The link follows a format like this:

https://forms.office.com/formapi/DownloadExcelFile.ashx?formid=[XXxxxFORM_IDxxxXX]&timezoneOffset=-420&__TimezoneId=Asia/Jakarta&minResponseId=1&maxResponseId=1116

You can see in the picture above that the maxResponseId is highlighted in red. It should be removed to ensure all response data is downloaded. If it's not removed, only the number of responses up to the written maximum will be shown.

Make sure you already have an application registered in Microsoft Azure. If you don’t, I won’t explain how to set it up here. Assuming you already have an app, here's what you need to do to grant access to Microsoft Forms API:

  1. Go to Microsoft Entra ID > App Registration > (Choose Your App) > API Permission > Add a Permission > APIs My Organization > Type: Microsoft Forms.
  2. Select Delegated Permission and check all permissions.
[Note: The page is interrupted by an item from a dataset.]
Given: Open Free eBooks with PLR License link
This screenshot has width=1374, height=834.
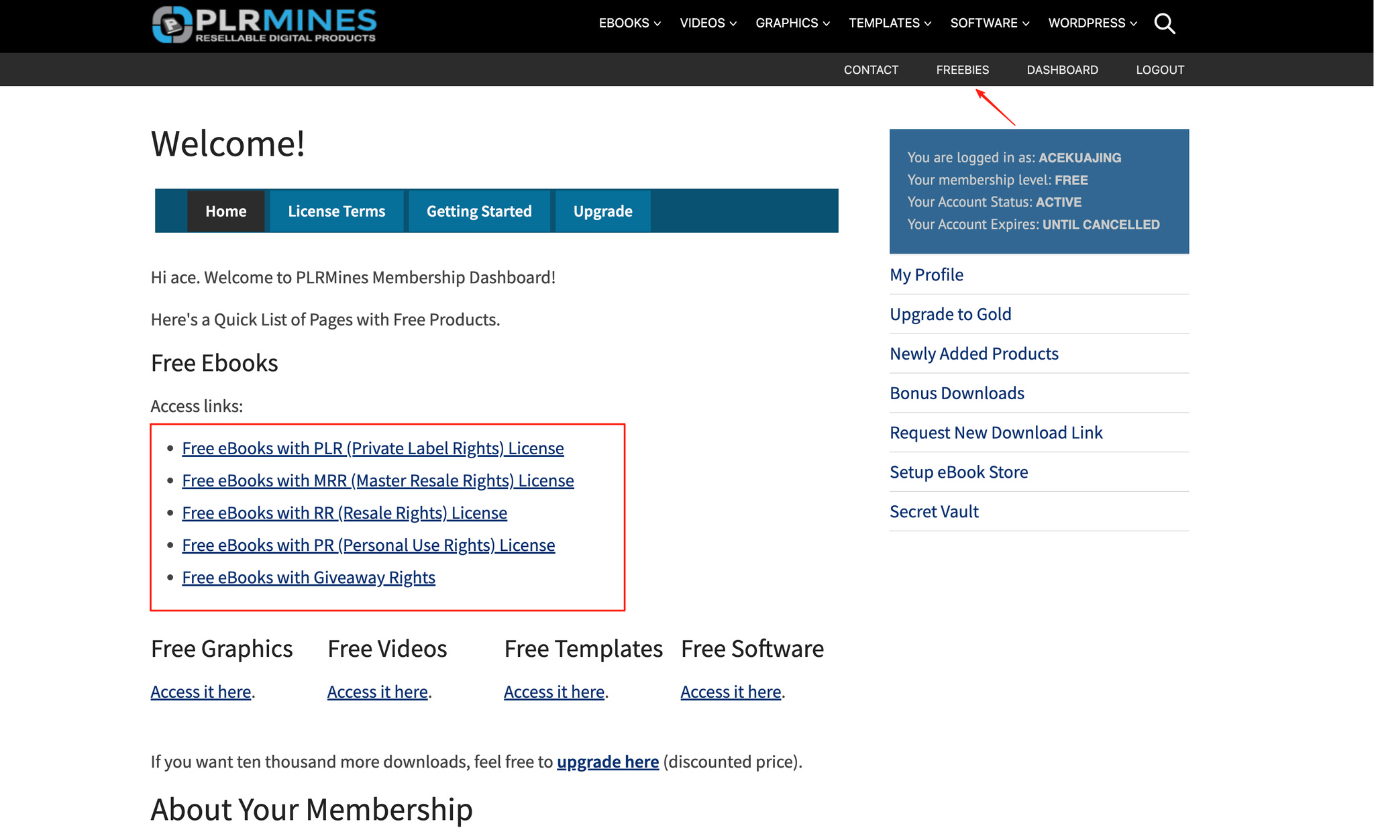Looking at the screenshot, I should tap(372, 448).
Done!

3. Enable Sheets API Access

To access spreadsheets via the Google Sheets API, you need to authenticate and authorize your application. You can read more about this in this link.

4. Automating with Python

After getting the response file download URL and granting Microsoft Forms API Permission, we can use Python to retrieve and export the data to a Google Spreadsheet. Here are the requirements:

  • requests
  • gspread
  • pandas

First, import the modules and request an access token using the requests module.

import requests
import pandas as pd
import gspread

login_url = 'https://login.microsoftonline.com/TENANT_ID/oauth2/token'

request_body = {
    'grant_type': 'password',
    'username': 'YOUR_AUTHORIZED_EMAIL',
    'password': 'YOUR_PASSWORD',
    'client_id': 'CLIENT_APP_ID',
    'client_secret': 'CLIENT_APP_SECRET',
    'resource': 'https://forms.office.com',
}

response = requests.post(url=login_url, data=request_body, headers={'Content-Type': 'application/x-www-form-urlencoded'})
access_token = response.json()['access_token']
print(access_token)

You may notice: "Why are you using username and password method in this code? It’s not secure."
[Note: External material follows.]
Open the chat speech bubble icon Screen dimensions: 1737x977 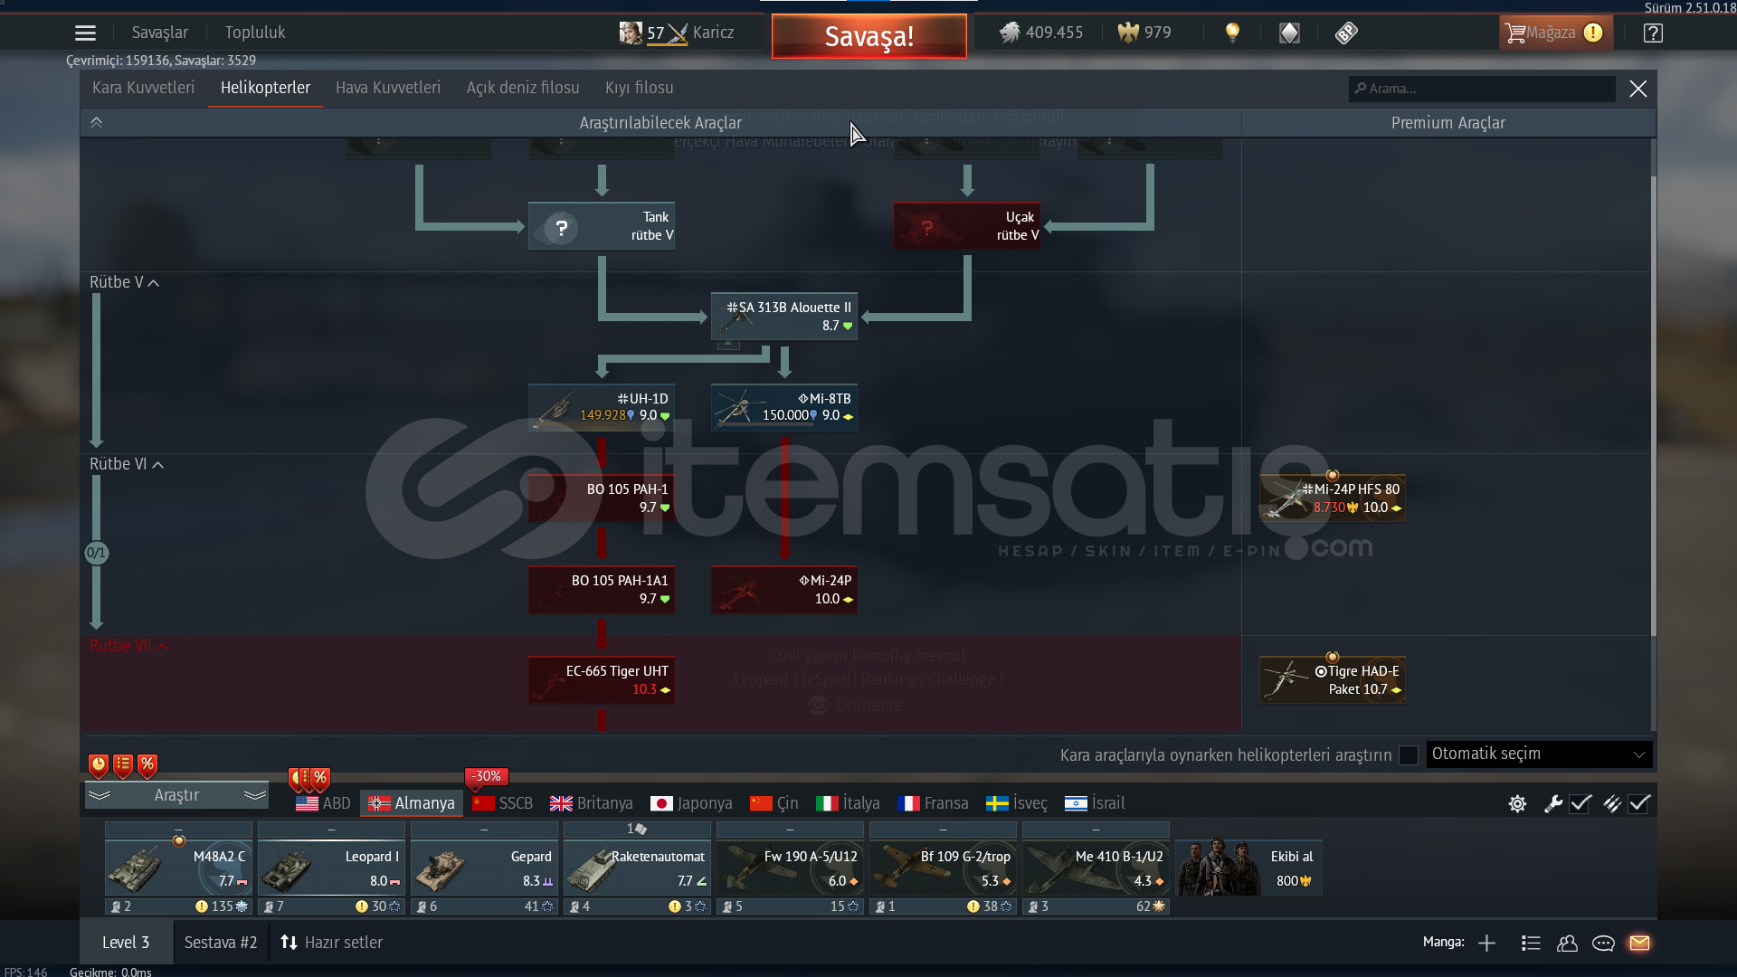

Yeah, I know. I’ll explain that later :)

Back to the topic. After we get the access_token, we can retrieve the response data from Microsoft Forms and convert it to a DataFrame using pandas.

forms_url = 'https://forms.office.com/formapi/DownloadExcelFile.ashx?formid=[XXxxxFORM_IDxxxXX]&timezoneOffset=-420&__TimezoneId=Asia/Jakarta&minResponseId=1'
form_request = requests.get(url=forms_url, headers={'Authorization': f'Bearer {access_token}'}, allow_redirects=True)
print(form_request.headers.get('content-type'))
# open('response.xlsx', 'wb').write(form_request.content)  # If you want to save it as response.xlsx
df = pd.read_excel(form_request.content)
df.head(5)  # Preview the data

Since the Sheets API doesn’t handle Python datetime objects, you'll need to convert them to strings. I also fill missing values (NA) with null. You can do further data cleansing at this step.

df['Start time'] = df['Start time'].astype(str)
df['Completion time'] = df['Completion time'].astype(str)
df = df.fillna('')

After that, we use gspread to export the DataFrame to Google Sheets. You only need the spreadsheet ID, which looks like this: https://docs.google.com/spreadsheets/d/SPREADSHEET_ID

credentials = {
  "type": "service_account",
  "project_id": "YOUR_PROJECT_ID",
  "private_key_id": "PRIVATE_KEY_ID",
  "private_key": "PRIVATE_KEY",
  "client_email": "CLIENT_EMAIL",
  "client_id": "CLIENT_ID",
  "auth_uri": "https://accounts.google.com/o/oauth2/auth",
  "token_uri": "https://oauth2.googleapis.com/token",
  "auth_provider_x509_cert_url": "https://www.googleapis.com/oauth2/v1/certs",
  "client_x509_cert_url": "YOUR_CLIENT_X509_CERT_URL",
  "universe_domain": "googleapis.com"
}

gc = gspread.service_account_from_dict(credentials)

# Automate Data Push
sh = gc.open_by_key('TARGET_SPREADSHEET_ID')
ws = sh.worksheet('NAME_OF_SHEET_YOU_WANT_TO_FILL')
ws.update([df.columns.values.tolist()] + df.values.tolist())

That's it! You can check the targeted spreadsheet, which will be filled with Microsoft Forms responses. You can schedule this script to run using cron jobs or Airflow. That’s why I’m using the username and password in this case. Afterward, you can perform any quick "real-time" analysis to share with your co-workers.